Он снова поцеловал меня, и я ответила на поцелуй, прижавшись к нему в темноте. Мы были одни. Он принадлежал мне, а я ему.

Богиня взирала на нас с постамента с благоволением.

Яркое солнце. Ослепительно голубое небо. Легкий ветерок. Это был день первого триумфа. Я сидела на особой трибуне, одной из сооруженных вдоль виа Сакра, чтобы восторженные зрители могли наблюдать за последней, самой важной частью шествия. Оно должно было пересечь Форум и двинуться вверх, к храму Юпитера Капитолийского. Поскольку нам предстояло долго ждать на солнце, Цезарь распорядился устроить над трибунами шелковые балдахины. Ткань защищала от солнечных лучей и хлопала на ветру, надуваясь и опадая при каждом новом порыве.

Рядом со мной сидел Птолемей, а другие почетные места занимали Кальпурния, Октавия, племянник Цезаря Квинт Педий и двоюродный племянник Луций Пинарий. Семейство Юлиев было невелико.

Задолго до рассвета люди стали собираться вдоль маршрута шествия — оно начиналось от Марсова поля, следовало через Большой цирк, огибало холм Палатин и потом вступало на Форум. Когда процессия тронулась с места, до моего слуха начали доноситься ликующие крики, но мне оставалось лишь гадать, что видят зеваки.

Наконец в полдень на дальнем конце Форума появилась группа людей, медленно, очень медленно двигавшаяся по Священной дороге мимо храма Весты, мимо храма Кастора и Поллукса, мимо наполовину завершенных портиков базилики Юлия. Постепенно они приблизились к нам. Музыка зазвучала громче, когда шедшие впереди процессии трубачи и флейтисты поравнялись с нашей трибуной. Позади них шли жрецы, размахивавшие кадилами с благовониями; летний воздух наполнился сладкими ароматами.

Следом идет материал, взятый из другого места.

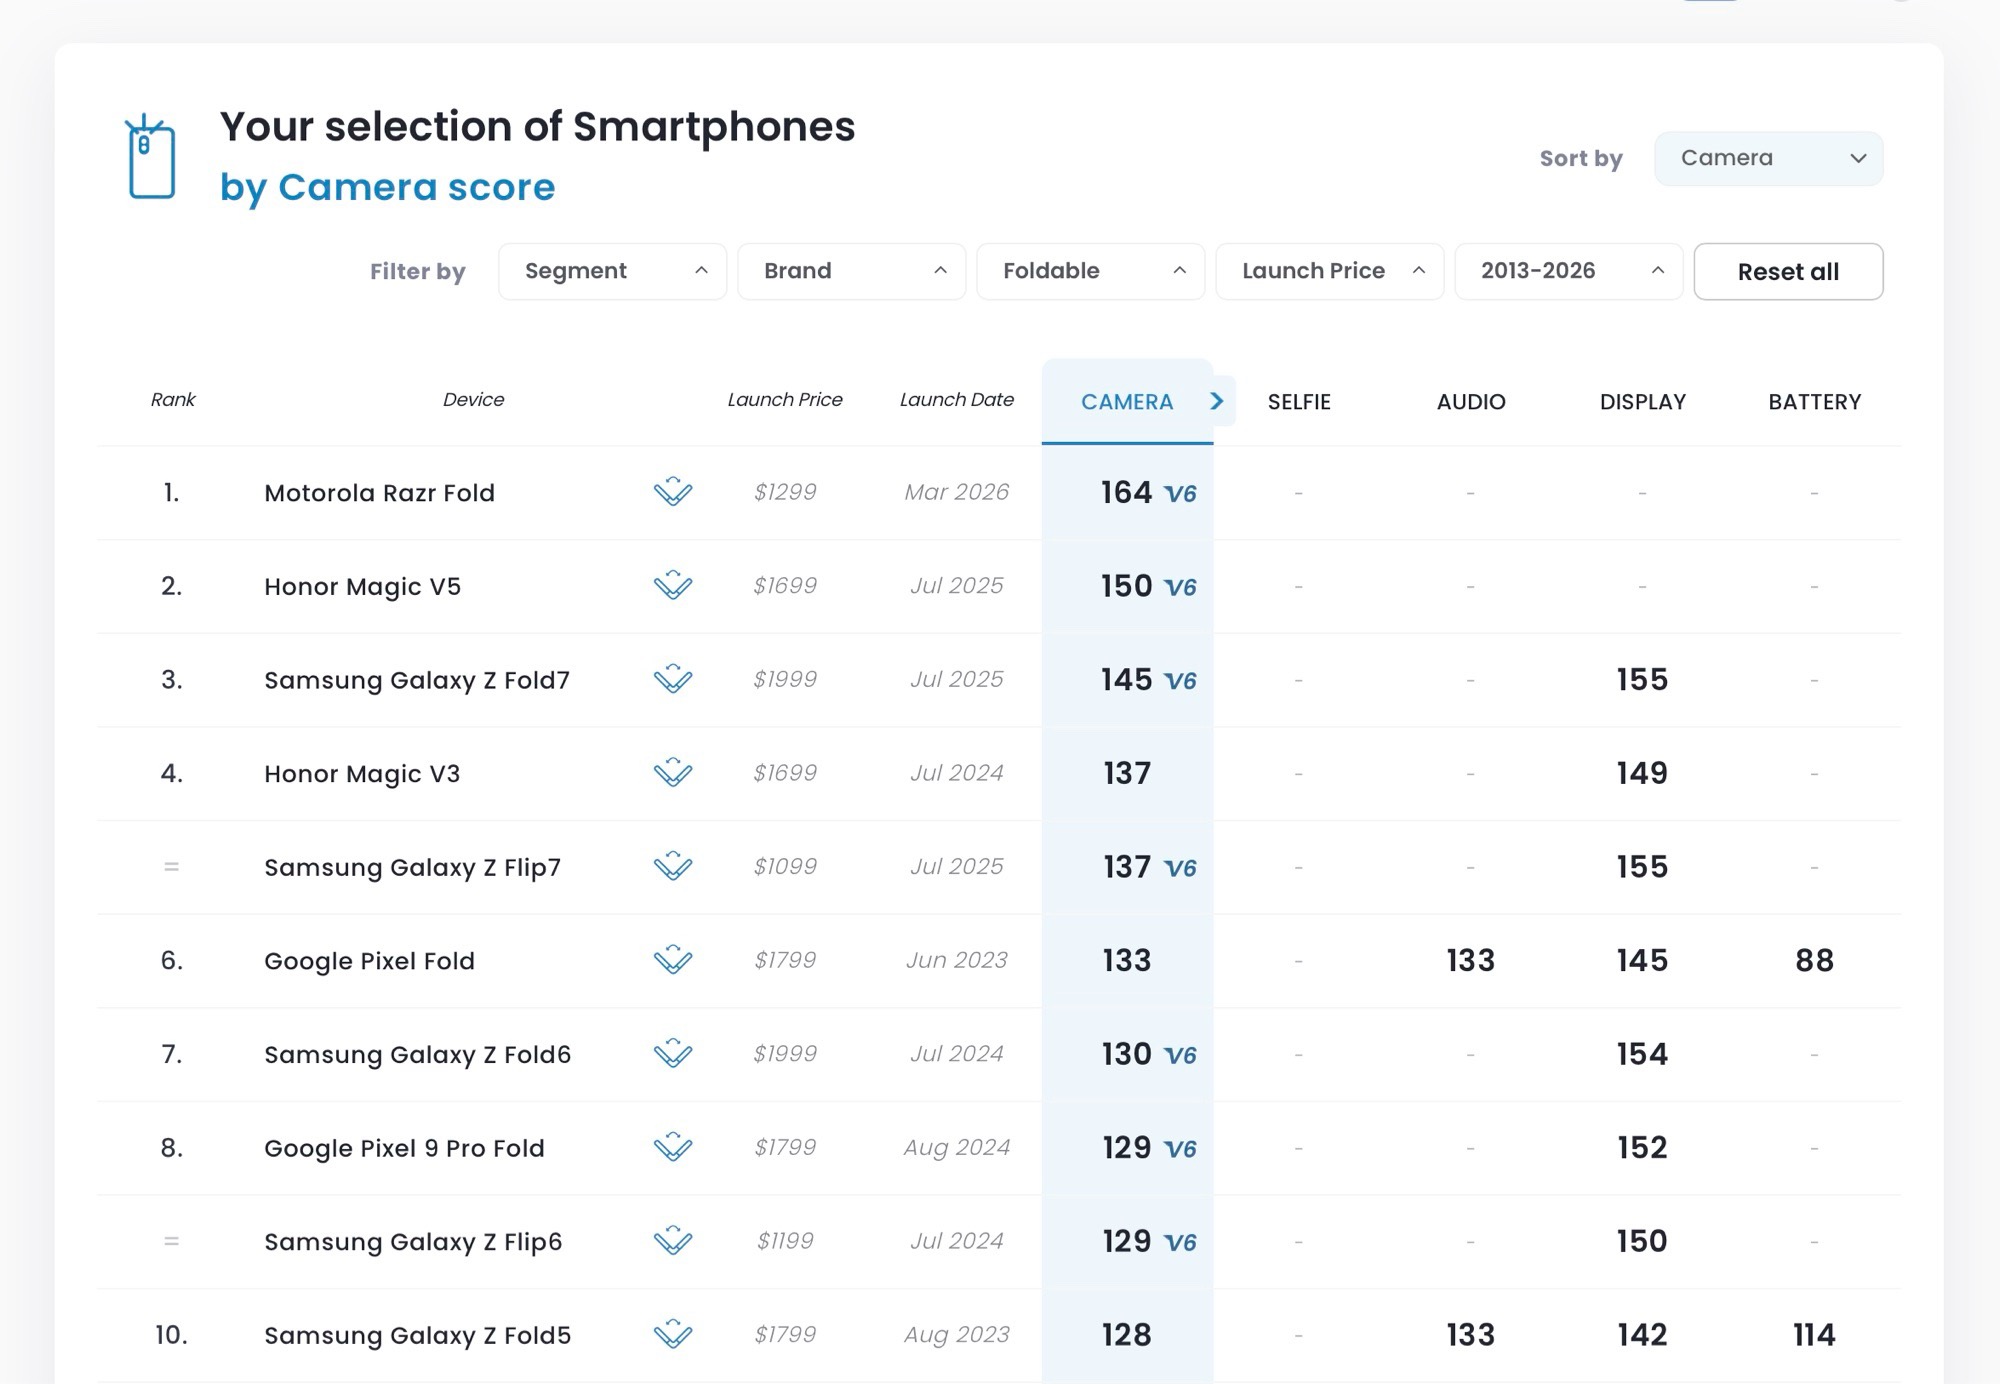This screenshot has width=2000, height=1384.
Task: Click the foldable icon for Samsung Galaxy Z Flip7
Action: coord(673,867)
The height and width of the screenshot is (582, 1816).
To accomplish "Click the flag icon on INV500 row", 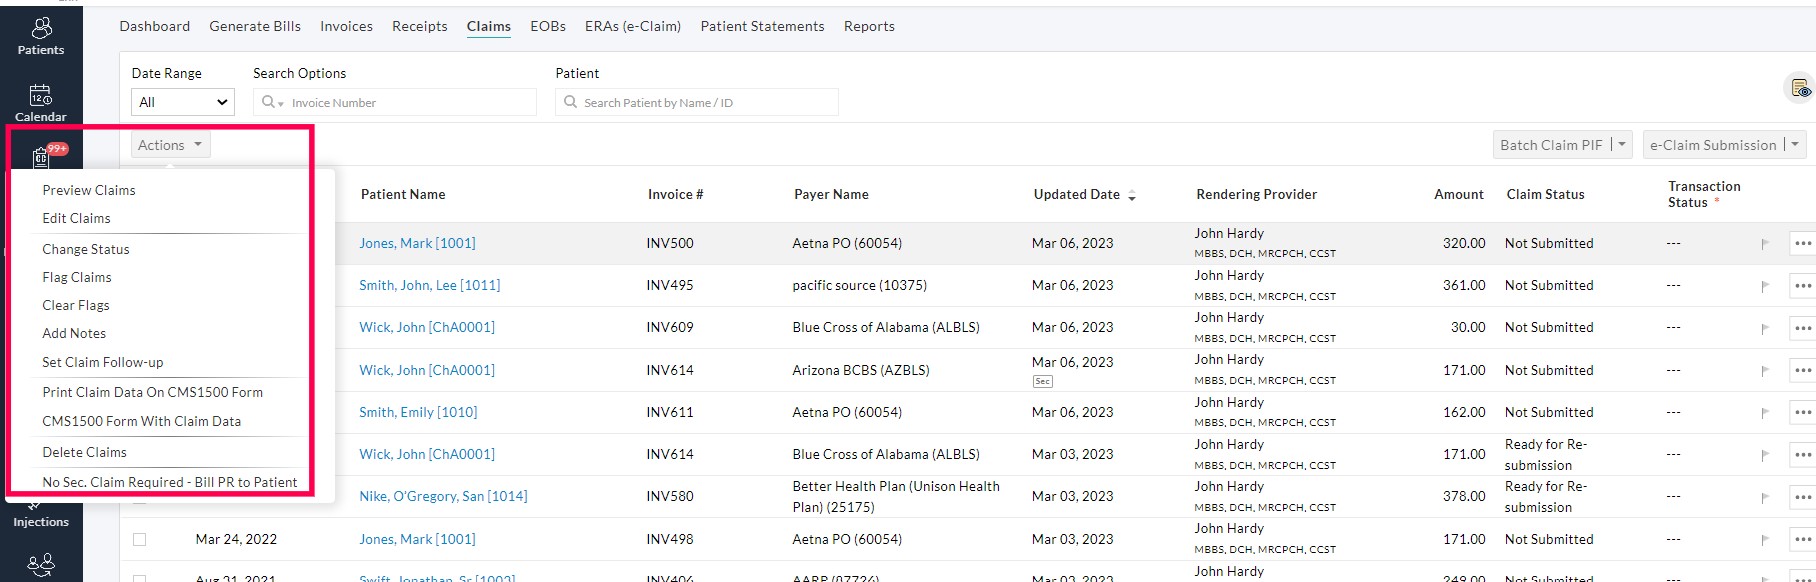I will coord(1765,244).
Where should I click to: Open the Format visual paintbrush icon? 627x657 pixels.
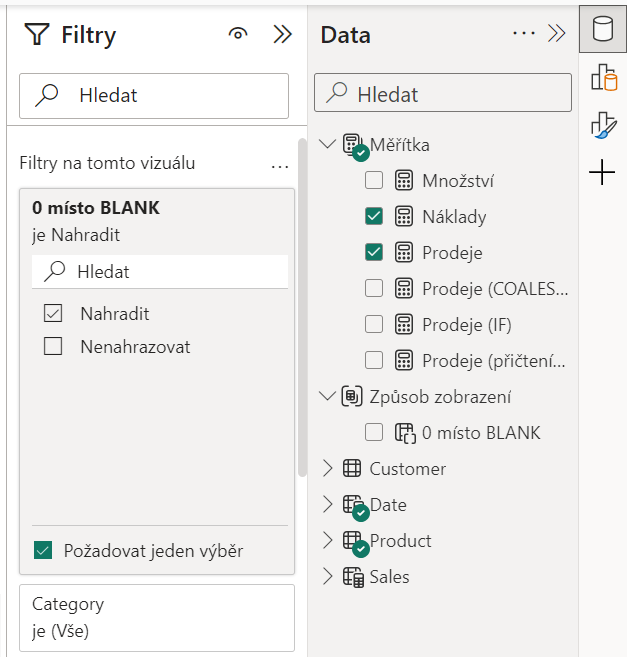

Потом показалась огромная толпа сановников. Римские магистраты и сенаторы горделиво вышагивали в своих парадных тогах. Их было человек пятьсот, никак не меньше.

Затем на дальней стороне Форума снова грянули крики, и я увидела с грохотом катившиеся по направлению к нам искусно изукрашенные повозки. Я поняла восторг народа: колесницы из галльской сосны, инкрустированной померанцевым деревом, были нагружены трофеями. Над повозками торчали копья, бряцали щиты, оси напрягались под тяжестью золота и серебра. Порой повозки роняли блюдо или кубок, и кто-то из толпы бросался за добычей, словно собака за куском, упавшим со стола.